I was so relieved when I read this. It was like a giant missing puzzle piece had been given to me. My brain is busier than a main street in Tokyo when works leave to go home multiplied by a billion. I have had my thinking exhaust me.
You feel like lead, your body heave and yet your brain is constantly turning things around and around as if you can think your way out of the darkness. The past, hurts and pain are in thoughts as fresh as if they happened yesterday.
Depression in chemical. It is organic and of the body. I'm not talking about grief or extended grief from an occurrence in someones life like a death or end of job/marriage. I have seen people that couldn't move past the those things that eventually lead to a real prolonged battle with depression.
Isn't that something though, the fact that our brain churning out too much thought can actually keep us stuck in depression? I grew up "thinking" I could think my way to a solution or out of a problem.
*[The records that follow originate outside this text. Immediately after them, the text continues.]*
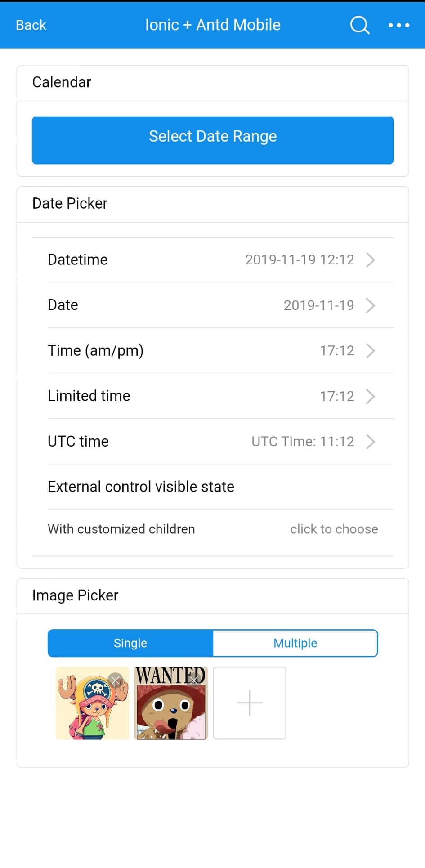Remove the WANTED poster image
This screenshot has height=868, width=425.
coord(194,680)
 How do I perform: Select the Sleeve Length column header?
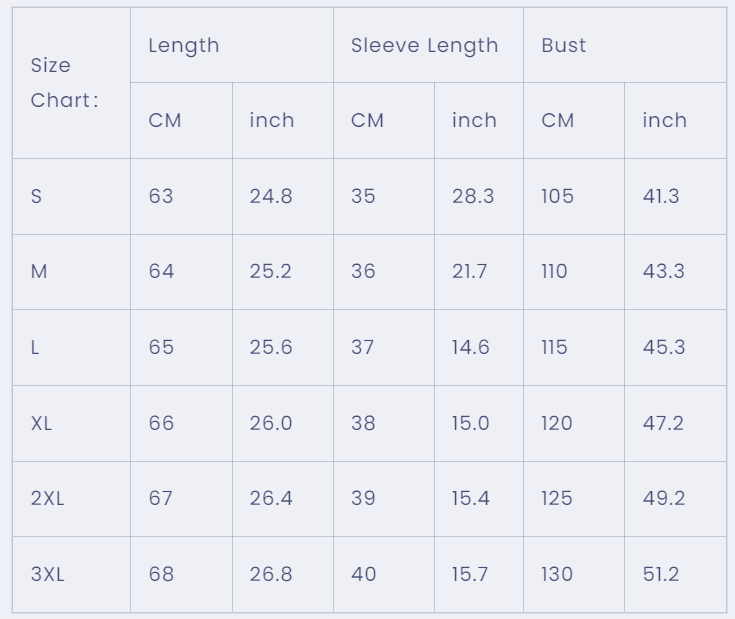[x=428, y=45]
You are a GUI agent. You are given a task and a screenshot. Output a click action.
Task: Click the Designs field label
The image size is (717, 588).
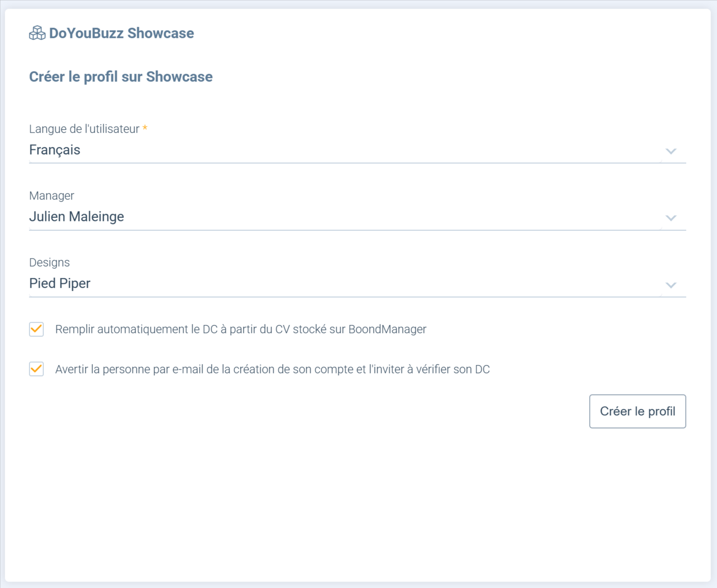[x=50, y=262]

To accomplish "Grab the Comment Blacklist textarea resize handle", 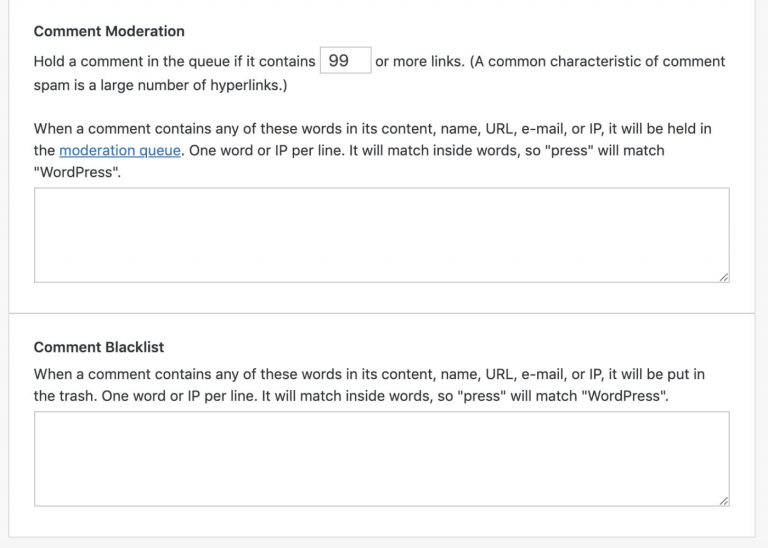I will pos(724,501).
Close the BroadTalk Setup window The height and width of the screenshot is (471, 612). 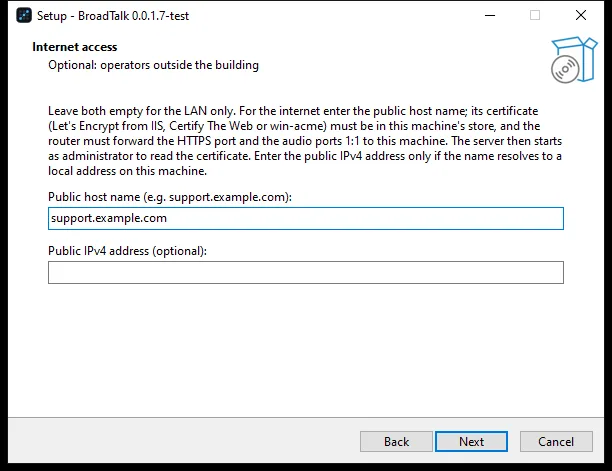581,16

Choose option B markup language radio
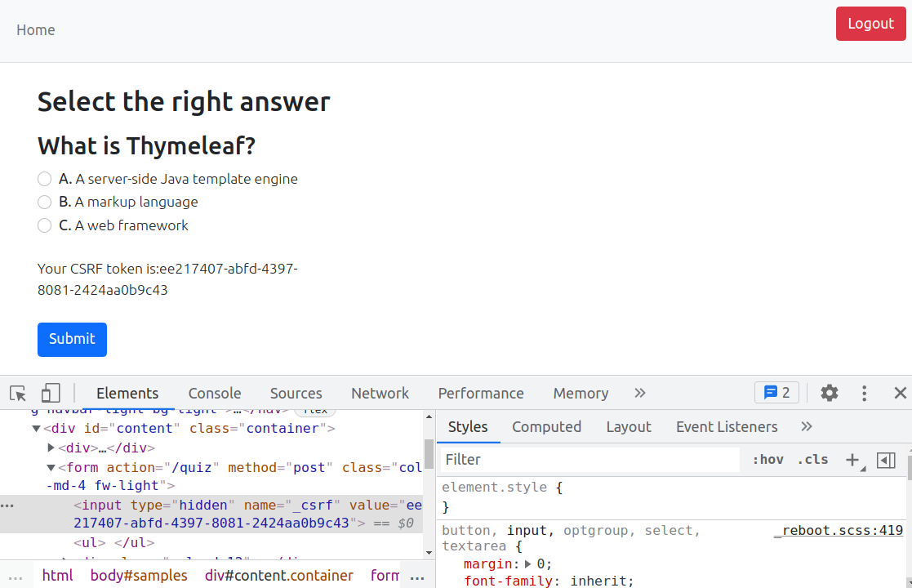[x=45, y=202]
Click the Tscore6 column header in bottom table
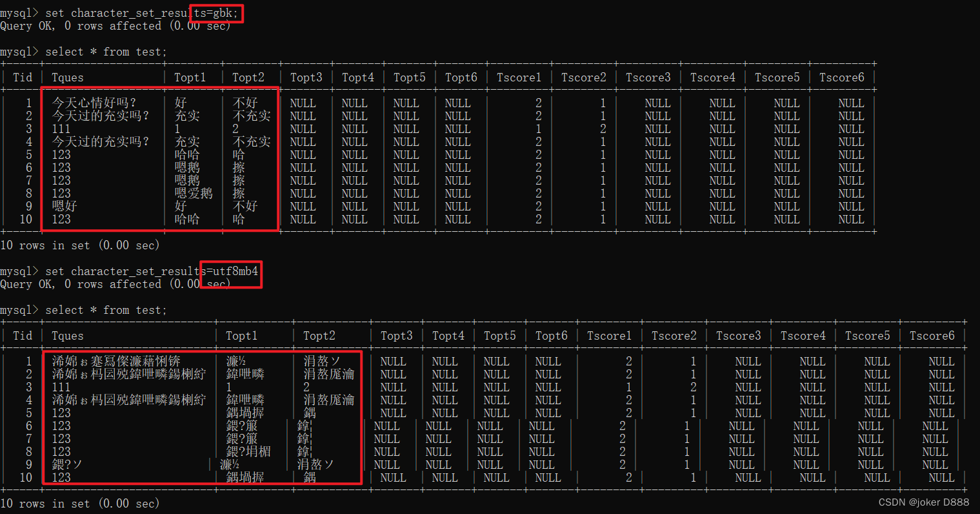This screenshot has width=980, height=514. [932, 335]
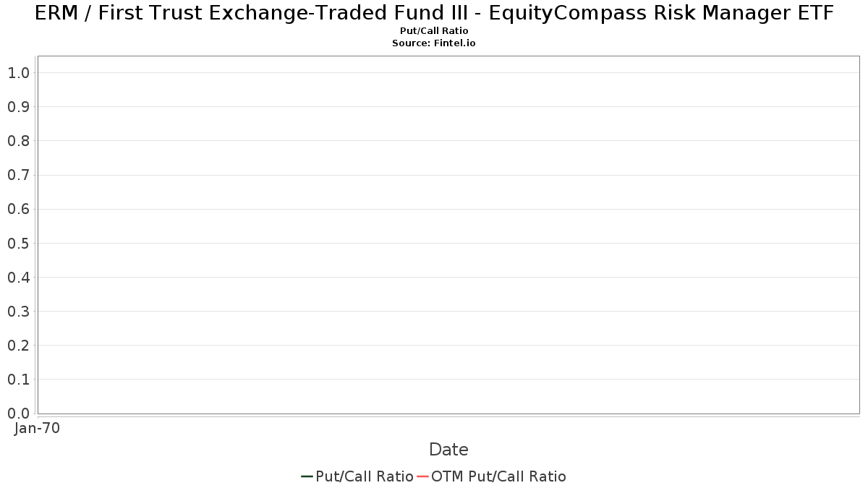This screenshot has height=488, width=868.
Task: Click the 0.8 y-axis label
Action: [x=19, y=140]
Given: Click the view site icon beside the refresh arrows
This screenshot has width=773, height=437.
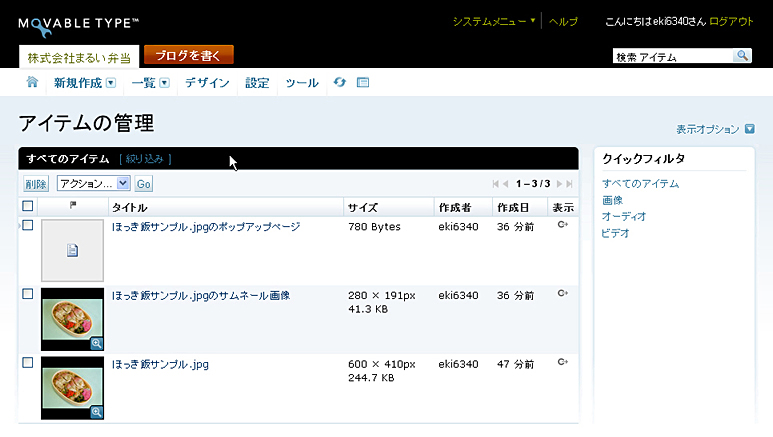Looking at the screenshot, I should [362, 82].
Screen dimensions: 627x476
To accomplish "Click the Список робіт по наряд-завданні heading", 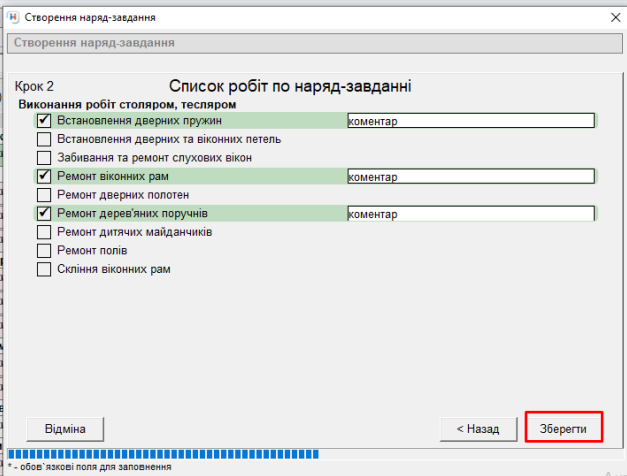I will [x=290, y=87].
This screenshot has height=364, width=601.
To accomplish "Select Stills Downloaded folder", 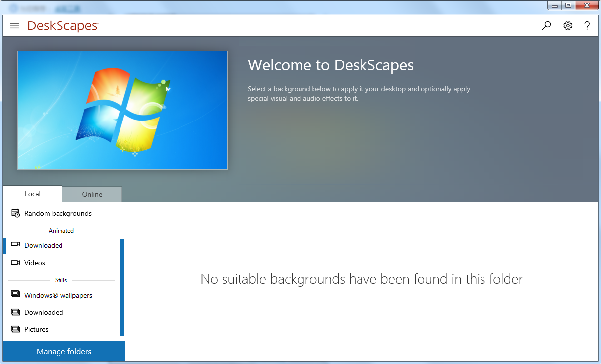I will 44,312.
When I was young and played old school 45rpm records on a player, if there was a scratch or spot on the record the needle would get stuck and it would repeat a line of the sentence being sung, over and over until you moved the needle. Getting past the "over thinking" thing is a lot like that needle sticking.
We get an interruption in the flow of our life, chemicals get wonky, we don't have enough of them for the brain to function properly, depression results and we start thinking, and thinking and thinking.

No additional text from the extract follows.